A friend was the first to show McArthur the cave, only about an hour from his house in British Columbia, Canada. After scoping it out, he started bolting the Storm Giant project right way. “It took me a year and a half to bolt the route because of the sheer length and logistics of it, but also because the energy and the cost―there are over 50 bolts on the route,” he says.
“Some bolts would take 45 minutes to get into the wall before you actually felt safe about them. In many instances I’d put in a bolt, I’d start twisting and the rock would just be breaking away.” (Since using ice tools can chip and damage the rock, dry-toolers usually develop cliffs that are deemed too loose and chossy for rock climbers to be interested in.)
But bolting the line was only the beginning. “When you look at the route you think, ‘How can someone climb something that long and that steep?’” McArthur says. “80% of me thought it was impossible.
“But the other 20% kept lingering: What if it was possible?”
He began trying the line with little success. “There was almost no progress. It was really disheartening,” McArthur says.
That continued for, quite literally, years.

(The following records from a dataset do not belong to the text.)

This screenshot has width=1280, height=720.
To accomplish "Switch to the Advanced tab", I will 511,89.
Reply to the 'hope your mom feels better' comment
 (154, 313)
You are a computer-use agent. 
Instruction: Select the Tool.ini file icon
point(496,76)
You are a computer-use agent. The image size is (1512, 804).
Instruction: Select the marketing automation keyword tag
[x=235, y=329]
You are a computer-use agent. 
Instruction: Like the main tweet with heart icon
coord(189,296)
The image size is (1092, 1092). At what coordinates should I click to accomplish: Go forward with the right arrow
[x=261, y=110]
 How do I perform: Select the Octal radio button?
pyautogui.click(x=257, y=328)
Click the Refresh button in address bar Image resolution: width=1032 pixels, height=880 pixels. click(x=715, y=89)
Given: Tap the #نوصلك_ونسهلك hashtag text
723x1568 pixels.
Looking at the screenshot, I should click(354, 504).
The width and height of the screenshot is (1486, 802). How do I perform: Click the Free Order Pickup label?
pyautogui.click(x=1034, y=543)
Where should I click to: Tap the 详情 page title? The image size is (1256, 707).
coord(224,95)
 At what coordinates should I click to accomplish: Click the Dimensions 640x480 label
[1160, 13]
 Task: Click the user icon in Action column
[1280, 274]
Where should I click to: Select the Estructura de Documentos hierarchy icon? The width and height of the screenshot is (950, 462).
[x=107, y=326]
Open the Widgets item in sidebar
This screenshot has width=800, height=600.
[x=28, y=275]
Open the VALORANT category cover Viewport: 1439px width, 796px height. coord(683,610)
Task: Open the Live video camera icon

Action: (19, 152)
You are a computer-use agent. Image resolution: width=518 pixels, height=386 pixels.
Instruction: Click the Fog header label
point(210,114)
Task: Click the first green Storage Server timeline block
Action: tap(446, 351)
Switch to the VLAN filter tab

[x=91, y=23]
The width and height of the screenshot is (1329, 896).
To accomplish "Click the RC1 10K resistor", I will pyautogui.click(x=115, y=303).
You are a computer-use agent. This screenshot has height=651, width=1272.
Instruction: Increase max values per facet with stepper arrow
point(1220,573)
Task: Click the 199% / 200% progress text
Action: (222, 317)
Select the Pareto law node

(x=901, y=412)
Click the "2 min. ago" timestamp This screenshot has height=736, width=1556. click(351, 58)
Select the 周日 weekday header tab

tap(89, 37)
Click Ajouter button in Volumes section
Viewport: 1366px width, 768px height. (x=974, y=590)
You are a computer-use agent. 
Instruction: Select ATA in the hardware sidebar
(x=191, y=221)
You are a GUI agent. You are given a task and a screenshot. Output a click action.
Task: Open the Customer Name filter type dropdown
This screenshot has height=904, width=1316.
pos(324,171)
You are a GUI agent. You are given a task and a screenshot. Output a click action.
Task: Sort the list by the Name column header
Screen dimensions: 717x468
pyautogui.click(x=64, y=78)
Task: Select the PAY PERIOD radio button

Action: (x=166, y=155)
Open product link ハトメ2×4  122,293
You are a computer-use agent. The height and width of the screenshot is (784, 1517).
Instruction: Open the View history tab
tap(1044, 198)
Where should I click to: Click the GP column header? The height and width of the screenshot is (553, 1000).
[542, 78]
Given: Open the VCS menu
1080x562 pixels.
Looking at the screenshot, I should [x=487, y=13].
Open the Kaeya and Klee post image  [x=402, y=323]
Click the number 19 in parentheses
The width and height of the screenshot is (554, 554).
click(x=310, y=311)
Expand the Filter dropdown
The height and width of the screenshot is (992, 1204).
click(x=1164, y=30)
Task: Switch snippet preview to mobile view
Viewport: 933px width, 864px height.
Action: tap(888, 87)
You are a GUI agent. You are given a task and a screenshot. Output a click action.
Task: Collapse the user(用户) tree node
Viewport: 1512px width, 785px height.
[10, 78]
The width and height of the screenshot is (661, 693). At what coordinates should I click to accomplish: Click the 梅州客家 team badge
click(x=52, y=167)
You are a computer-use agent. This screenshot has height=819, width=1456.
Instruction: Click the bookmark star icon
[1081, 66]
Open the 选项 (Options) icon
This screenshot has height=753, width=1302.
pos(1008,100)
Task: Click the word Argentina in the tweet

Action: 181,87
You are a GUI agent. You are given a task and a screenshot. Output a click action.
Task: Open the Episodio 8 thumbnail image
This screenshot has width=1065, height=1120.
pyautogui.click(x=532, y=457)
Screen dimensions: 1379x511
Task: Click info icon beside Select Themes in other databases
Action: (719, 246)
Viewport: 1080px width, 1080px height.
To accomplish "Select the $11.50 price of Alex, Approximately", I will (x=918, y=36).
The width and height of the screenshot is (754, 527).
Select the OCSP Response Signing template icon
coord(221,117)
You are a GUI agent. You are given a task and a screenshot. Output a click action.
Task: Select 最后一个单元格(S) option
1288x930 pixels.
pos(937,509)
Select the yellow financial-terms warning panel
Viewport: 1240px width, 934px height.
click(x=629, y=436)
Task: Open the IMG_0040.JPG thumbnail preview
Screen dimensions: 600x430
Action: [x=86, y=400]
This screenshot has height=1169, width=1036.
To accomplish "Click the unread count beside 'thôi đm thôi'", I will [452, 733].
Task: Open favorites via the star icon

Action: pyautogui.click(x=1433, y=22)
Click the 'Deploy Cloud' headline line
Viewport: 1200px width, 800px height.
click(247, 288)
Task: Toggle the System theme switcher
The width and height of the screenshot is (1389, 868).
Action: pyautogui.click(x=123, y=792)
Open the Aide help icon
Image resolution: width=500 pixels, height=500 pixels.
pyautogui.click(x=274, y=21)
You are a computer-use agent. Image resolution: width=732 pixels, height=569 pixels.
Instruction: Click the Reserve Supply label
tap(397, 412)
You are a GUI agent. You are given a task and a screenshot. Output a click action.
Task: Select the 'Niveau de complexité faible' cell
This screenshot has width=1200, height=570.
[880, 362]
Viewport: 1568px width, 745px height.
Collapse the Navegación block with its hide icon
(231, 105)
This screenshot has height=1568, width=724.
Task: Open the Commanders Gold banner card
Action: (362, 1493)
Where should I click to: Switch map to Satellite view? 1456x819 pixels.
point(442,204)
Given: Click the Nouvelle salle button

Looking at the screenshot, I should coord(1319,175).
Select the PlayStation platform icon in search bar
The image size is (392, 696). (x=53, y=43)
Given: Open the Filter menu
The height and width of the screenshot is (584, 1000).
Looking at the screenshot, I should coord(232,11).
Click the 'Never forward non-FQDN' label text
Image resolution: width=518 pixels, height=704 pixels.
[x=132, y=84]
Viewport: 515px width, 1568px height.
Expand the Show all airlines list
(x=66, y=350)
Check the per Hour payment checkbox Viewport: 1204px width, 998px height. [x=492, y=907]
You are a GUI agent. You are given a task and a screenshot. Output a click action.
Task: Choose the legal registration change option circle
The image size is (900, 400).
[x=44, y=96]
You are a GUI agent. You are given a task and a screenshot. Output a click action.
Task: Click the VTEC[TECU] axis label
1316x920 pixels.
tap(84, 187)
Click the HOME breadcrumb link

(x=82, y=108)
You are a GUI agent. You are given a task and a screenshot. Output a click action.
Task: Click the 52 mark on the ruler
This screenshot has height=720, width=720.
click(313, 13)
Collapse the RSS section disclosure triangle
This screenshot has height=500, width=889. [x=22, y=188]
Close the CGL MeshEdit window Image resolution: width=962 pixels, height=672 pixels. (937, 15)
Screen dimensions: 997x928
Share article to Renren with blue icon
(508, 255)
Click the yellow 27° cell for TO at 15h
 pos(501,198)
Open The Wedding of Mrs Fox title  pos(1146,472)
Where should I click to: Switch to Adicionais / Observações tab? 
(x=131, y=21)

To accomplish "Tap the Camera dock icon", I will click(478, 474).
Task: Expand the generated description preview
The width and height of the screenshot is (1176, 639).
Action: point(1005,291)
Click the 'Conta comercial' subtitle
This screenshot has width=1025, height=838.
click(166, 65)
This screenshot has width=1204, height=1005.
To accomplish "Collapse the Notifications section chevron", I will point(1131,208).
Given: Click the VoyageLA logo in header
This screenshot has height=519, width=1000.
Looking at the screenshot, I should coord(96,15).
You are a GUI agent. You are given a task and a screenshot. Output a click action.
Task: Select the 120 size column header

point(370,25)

He tried it again and again each season.
Then, just under two months ago, all of his hard work started paying dividends. There were breakthroughs, new highpoints and bigger links. “It gave new light to hope,” he says. Suddenly, it seemed not just possible, but even probable.
The final hard section of the climb came just a few meters from the end. When he finally reached that point in one continuous climb from the ground, he and his coach realized he was spending too much energy trying to clip the quickdraws in the crux section. McArthur decided he’d just have to skip them if he wanted to send.
He rested for two days and then went for it. He got to the crux, skipped the crucial draw, and climbed through to the final rest before the end.
Then he just had three moves left.
“The last three moves felt like they lasted an eternity, because I didn’t want to screw it up,” McArthur remembers. “You climb 75 meters and you’re exhausted. But all of a sudden I felt like I had superhuman power. There was no way I was letting go at that point.”
He executed the last moves and clipped the chains. Storm Giant was complete. “I don’t cry ever, but my body just let go emotionally at that point,” he says. “It had felt like an unrealistic goal most of the time. I wouldn’t say it was the impossible, but for me it felt like my impossible, if that makes sense. Clipping the chains, I couldn’t believe that after three years I had finally done it.”
This is the moment I had dreamed of for years. Pushing to my absolute, and then pushing harder. It still seems so surreal, knowing I defeated the giant. So many thanks for all those that kept the Faith, all the belays, and of course the unwavering encouragements. My family, friends, coach, all of you…we did it. @philip_quade put this short clip together, capturing the emotional ending. @petzl_official @scarpana @outdoorresearch @clifbar @wigwamsocks @stokecoldpressedjuicery @highcountrysports
After reflection and discussion with others familiar with what the project had entailed, McArthur decided on the grade of D16.
“It’ll stand until it doesn’t,” he says. Explaining his reasoning behind the D16 grade, he says, “It’s the longest and hardest route in the world, I’m sure. So since the hardest before that was D15, taking all those factors into account―hardness of the moves and the length―it makes sense to suggest that new grade. You have to brave about it though. It’s scary tossing out a new grade. You’re doing something that no one’s done before, and you’re setting a new bar. There’s always the naysayers doubting you, but you have to just sort of take that and be confident.”
Storm Giant was about far more than the grade for McArthur, though. “It became about me and what I was capable of mentally and physically. How far I could push the edge for myself. Especially the past couple months I totally let go of the grade thing. It was more a personal journey of if I could do this, whether I could overcome what I thought was impossible.”
“It’s still so surreal. I still haven’t recovered from the fact that I actually did it.”